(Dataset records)
- Opening Delimiter -

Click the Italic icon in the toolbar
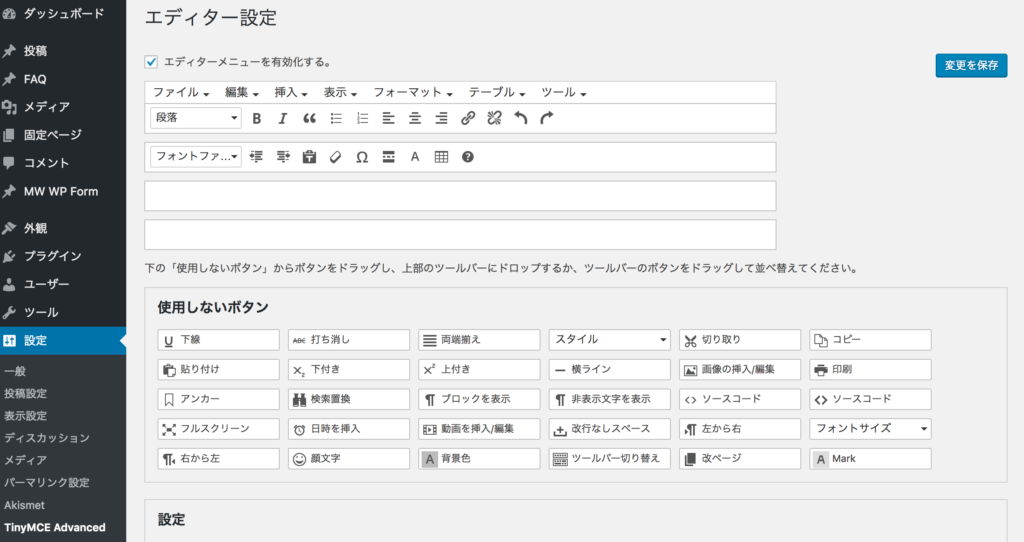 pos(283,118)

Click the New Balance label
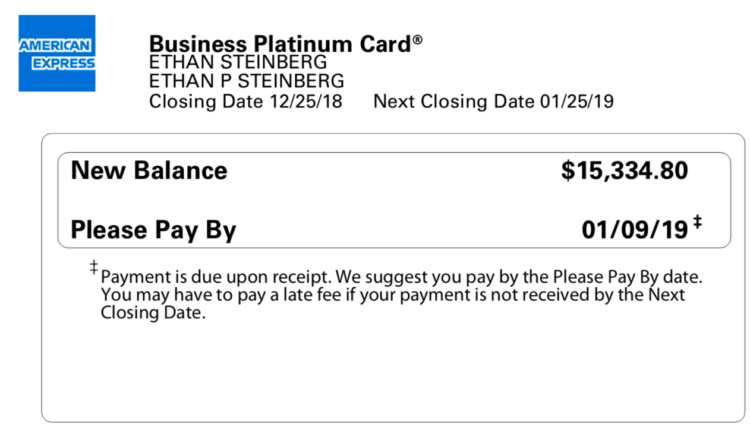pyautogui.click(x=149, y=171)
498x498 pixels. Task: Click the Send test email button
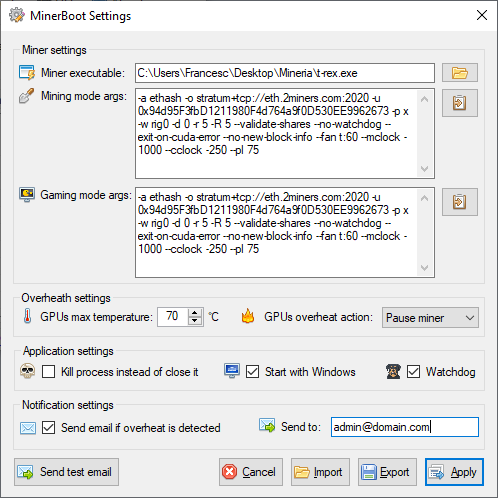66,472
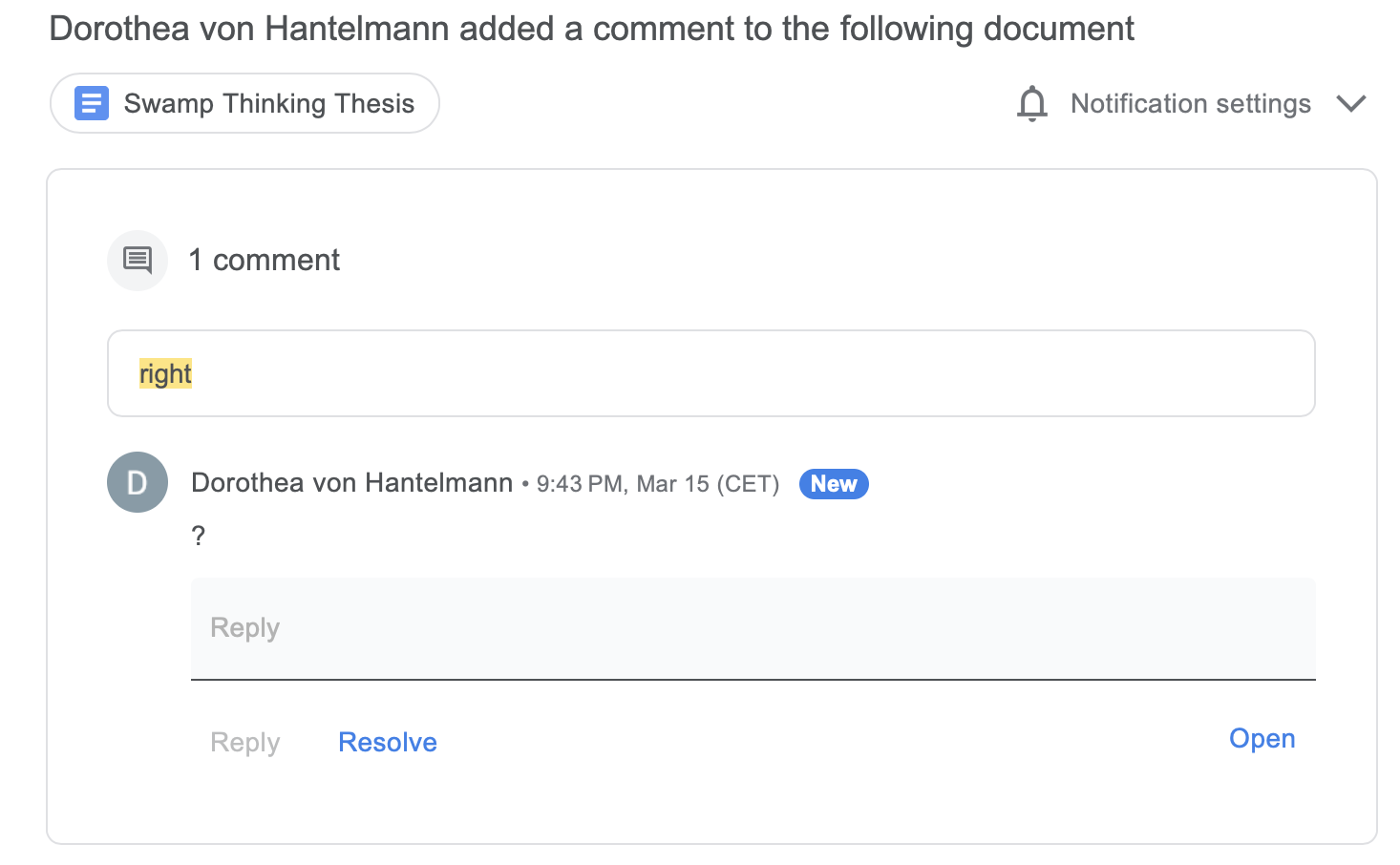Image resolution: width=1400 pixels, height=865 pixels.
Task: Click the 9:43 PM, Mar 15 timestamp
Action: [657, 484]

- Closing Delimiter -

### [Problem to work on]
Pictures are to be dropped; every line of the records is to be returned unchanged.

### [Answer space]
Click the Italic icon in the toolbar
 pos(283,118)

Click the New Balance label
pyautogui.click(x=149, y=171)
498x498 pixels. Task: Click the Send test email button
66,472
Image resolution: width=1400 pixels, height=865 pixels.
Task: Click the 9:43 PM, Mar 15 timestamp
Action: [657, 484]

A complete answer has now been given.